On Sunday afternoon I found myself in a session led by Chief Rabbi Lord Jonathan Sacks intended for Rabbis and Cantors focusing on how to get congregations more involved in the never-ending fight to strengthen the US-Israel relationship.
On Monday, I heard from Senator John McCain (R-AZ) and Senator Kirsten Gillibrand (D-NY) how Israel was right to stop the flotilla back in 2009. The atmosphere in the large room was exciting, filled with people who really care about the future of the state of Israel. I was hearing these important political figures, Vice President Joe Biden included, emphasize how important of an ally Israel is to the United States. On President Obama’s and his commitment to the state of Israel, Biden said “It’s in our naked self-interest, beyond the moral imperative.”
Beyond the strong words echoed by our elected officials, I also learned what could happen with Israel and the International Criminal Court.
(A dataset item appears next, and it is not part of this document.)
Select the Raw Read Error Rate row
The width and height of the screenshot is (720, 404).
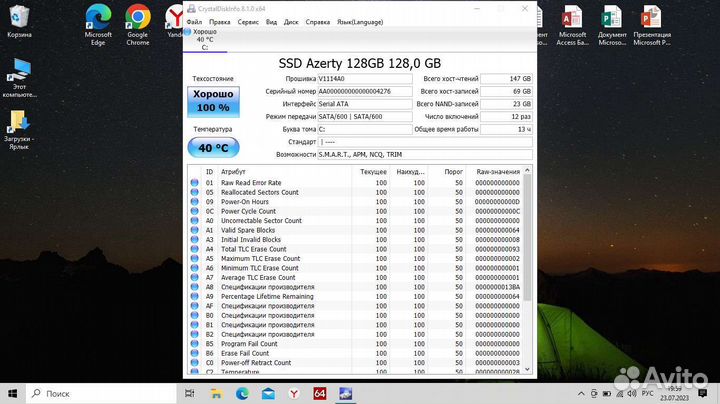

If I left policy conference with one main insight it would be the following: To be pro-peace, you have to be pro-Israel and pro-Palestinian. You cannot be pro-Israel without being pro-Palestinian and you cannot be pro-Palestinian without being pro-Israel.
The two conflicts are interchangeable and you have to be able to sympathize with both groups.
It is possible to feel like the cause you are fighting for is so far away, but it is crucial to realize that every little bit counts. Every meeting you attend, every leadership statement you sign and every time you represent Israel on campus. Ultimately, that makes the effort worthwhile.